DOCUMENT SEGMENT -
####

Developed by Gabriel Hoffman

Run on 2025-07-09 13:14:39.025354

Source: vignettes/decorrelate.Rmd
decorrelate.Rmd

Data whitening is a widely used preprocessing step to remove correlation structure since statistical models often assume independence (Kessy, et al. 2018). The typical procedures transforms the observed data by an inverse square root of the sample correlation matrix (Figure 1). For low dimension data (i.e. n > p), this transformation produces transformed data with an identity sample covariance matrix. This procedure assumes either that the true covariance matrix is know, or is well estimated by the sample covariance matrix. Yet the use of the sample covariance matrix for this transformation can be problematic since 1) the complexity is \mathcal{O}(p^3) and 2) it is not applicable to the high dimensional (i.e. n \ll p) case since the sample covariance matrix is no longer full rank.

Here we use a probabilistic model of the observed data to apply a whitening transformation. Our Gaussian Inverse Wishart Empirical Bayes (GIW-EB) 1) model substantially reduces computational complexity, and 2) regularizes the eigen-values of the sample covariance matrix to improve out-of-sample performance.

**Figure 1: Intuition for data whitening transformation**. Given the singular value decomposition of $Y/\sqrt{n}$ after centering columns is $UDV^T$, the steps in the transformation are: **A)** Original data, **B)** Data rotated along principal components, **C)** Data rotated and scaled, **D)** Data rotated, scaled and rotated back to original axes. Green arrows indicate principal axes and lengths indicate eigen-values.

Figure 1: Intuition for data whitening transformation. Given the singular value decomposition of Y/\sqrt{n} after centering columns is UDV^T, the steps in the transformation are: A) Original data, B) Data rotated along principal components, C) Data rotated and scaled, D) Data rotated, scaled and rotated back to original axes. Green arrows indicate principal axes and lengths indicate eigen-values.

Basic usage 

library(decorrelate)
library(Rfast)

n <- 500  # number of samples
p <- 200  # number of features

# create correlation matrix
Sigma <- autocorr.mat(p, 0.9)

# draw data from correlation matrix Sigma
Y <- rmvnorm(n, rep(0, p), sigma = Sigma * 5.1, seed = 1)
rownames(Y) <- paste0("sample_", 1:n)
colnames(Y) <- paste0("gene_", 1:p)

# eclairs decomposition implements GIW-EB method: *E*stimate
# *c*ovariance/correlation with *l*ow *r*ank and *s*hrinkage
ecl <- eclairs(Y)

# decorrelate data using eclairs decomposition
Y_whitened <- decorrelate(Y, ecl)

# the same whitening can be performed with one command where the eigen-value
# shrinkage is performed internally
Y_whitened2 <- whiten(Y)

Here plot A) the eigen-values of the covariance matrix before and after shrinkage. B) The correlation of the observed and C) whitened data.

par(mfrow = c(1, 3))

# plot shrinkage of eigen-values
plot(ecl)

####

OBJECTIVES -
A) Answer these questions from the decorrelate vignette:
(i) Who developed it?
(ii) What number of samples does the basic usage code set?
(iii) In Figure 1, what do the green arrows indicate?
B) In the decorrelate vignette, rewrite the part between "# decorrelate data" and "C) whitened data.", inclusive, putting "regularization" wherever "shrinkage" appears.
C) Pick up the decorrelate vignette after its last line and carry it forward.

AVAILABLE DATA -
####

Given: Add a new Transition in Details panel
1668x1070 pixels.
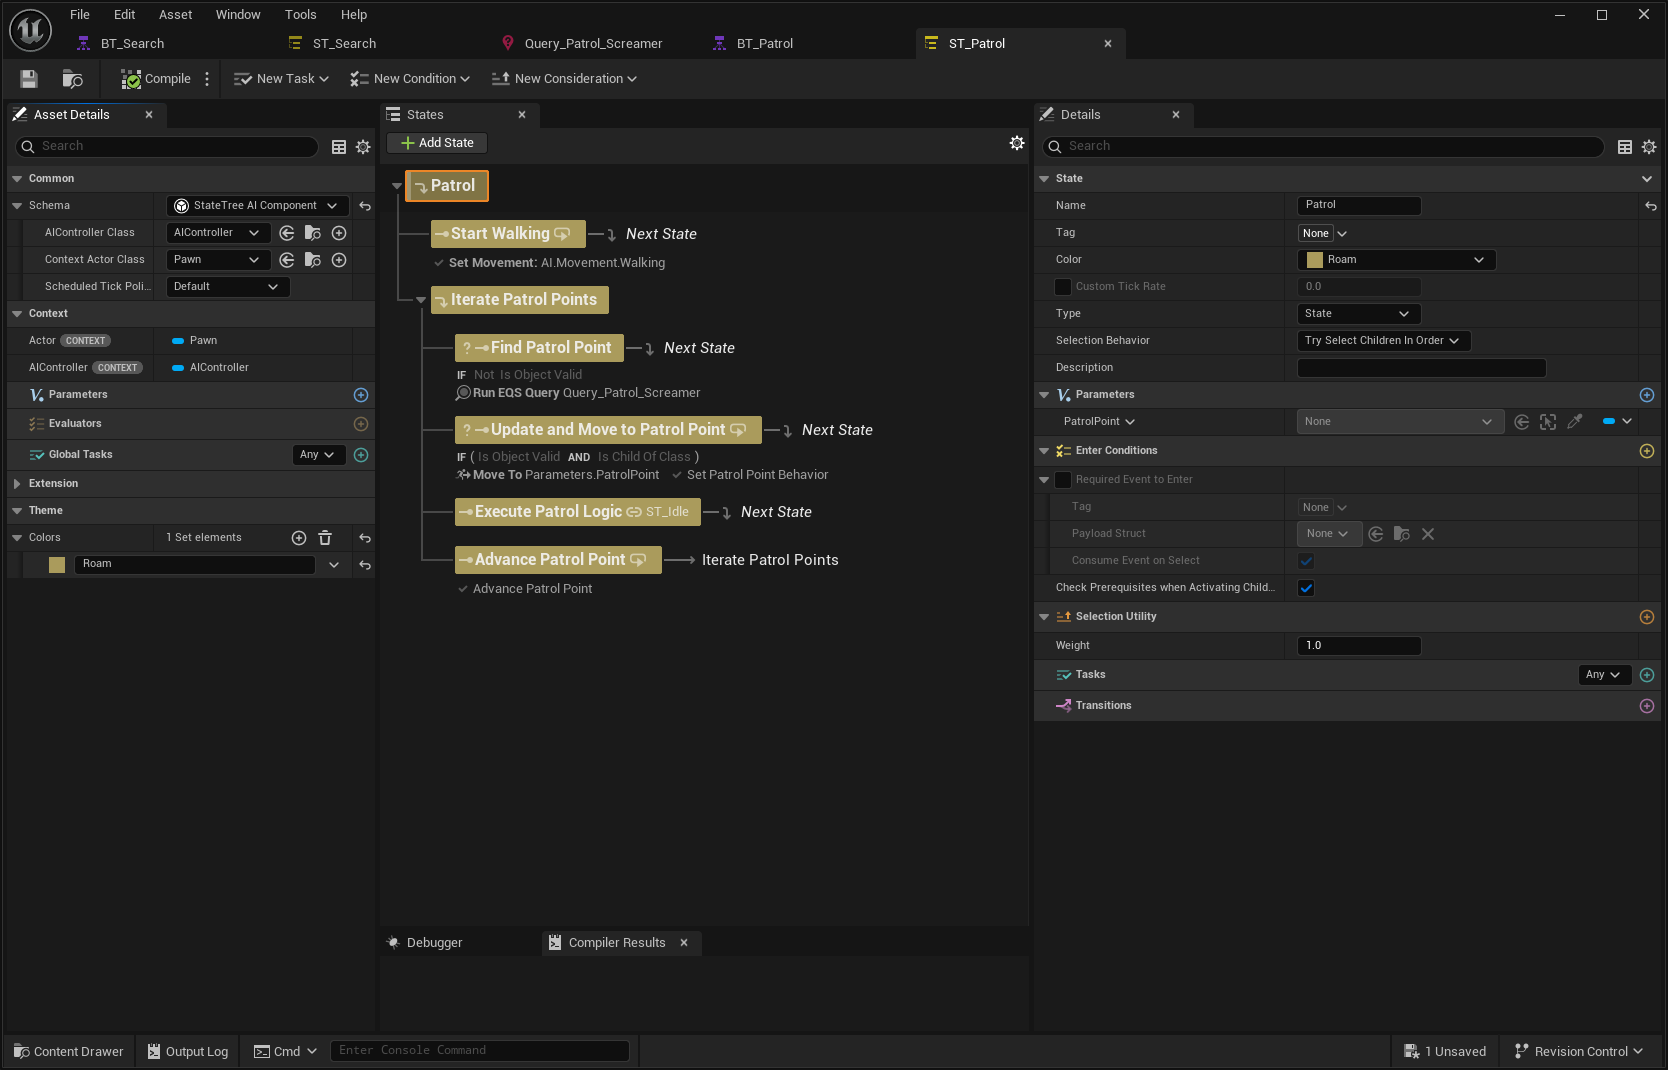Looking at the screenshot, I should (1647, 706).

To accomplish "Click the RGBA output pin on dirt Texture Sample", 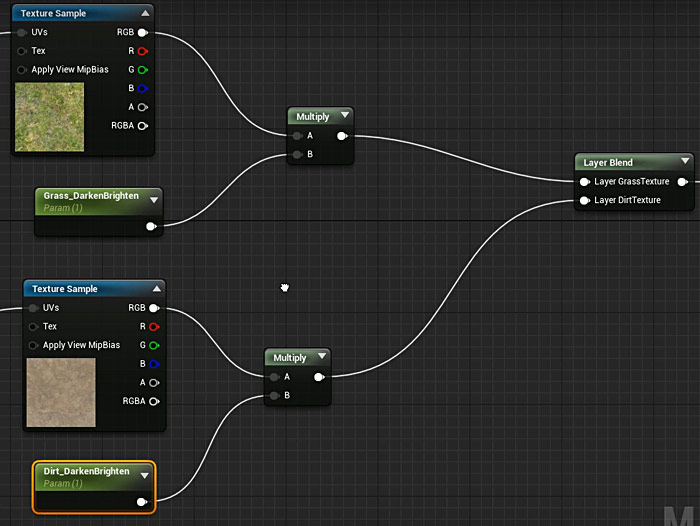I will [x=154, y=402].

####

FINAL ANSWERS -
A)
(i) Gabriel Hoffman
(ii) 500
(iii) Principal axes

B)
# decorrelate data using eclairs decomposition
Y_whitened <- decorrelate(Y, ecl)

# the same whitening can be performed with one command where the eigen-value
# regularization is performed internally
Y_whitened2 <- whiten(Y)

Here plot A) the eigen-values of the covariance matrix before and after regularization. B) The correlation of the observed and C) whitened data.

C)
# correlation between variables in observed data
image(cor(Y), axes = FALSE, main = "Correlation of observed data")

# decorrelate data using eclairs decomposition
image(cor(Y_whitened), axes = FALSE, main = "Correlation of whitened data")

Advanced usage

The decorrelate package has advanced features to examine details of the whitening transformation.

Directly compute whitening matrix

While eclairs(), decorrelate(), and whiten() perform the probabilistic whitening transformation efficiently without directly computing the whitening matrix, getWhiteningMatrix() can directly compute the matrix.

# compute whitening matrix from eclairs decomposition
W <- getWhiteningMatrix(ecl)

# transform observed data using whitening matrix
Z <- tcrossprod(Y, W)

# evalute difference between whitened computed 2 ways
max(abs(Z - Y_whitened))
## [1] 4.085621e-14

The difference between function is due only to machine precision.

Explicit covariance or correlation

The full covariance for correlation matrix implied by the eclairs() decomposition can be computed explicitly. Note that computing and storing these matries is O(p^2), it may not feasable for large datasets.

# compute correlation matrix from eclairs
getCor(ecl)

# compute covariance matrix from eclairs
getCov(ecl)

Sample from multivariate normal

The form of the eclairs() decomposition can be used to efficiently sample from a multivariage normal distribution with specified covariance.

# draw from multivariate normal
n <- 1000
mu <- rep(0, ncol(Y))

# using eclairs decomposition
X.draw1 <- rmvnorm_eclairs(n, mu, ecl)

Low-rank models

A low rank eclairs() decomposition can be computed more efficiently when k is small relative to min(n,p). Importantly, the emprical Bayes estimate of the shrinkage parameter \lambda can still be computed accurately for sufficiently large k. Note that the low rank method trades computational efficientcy for accuracy in the whitening transform.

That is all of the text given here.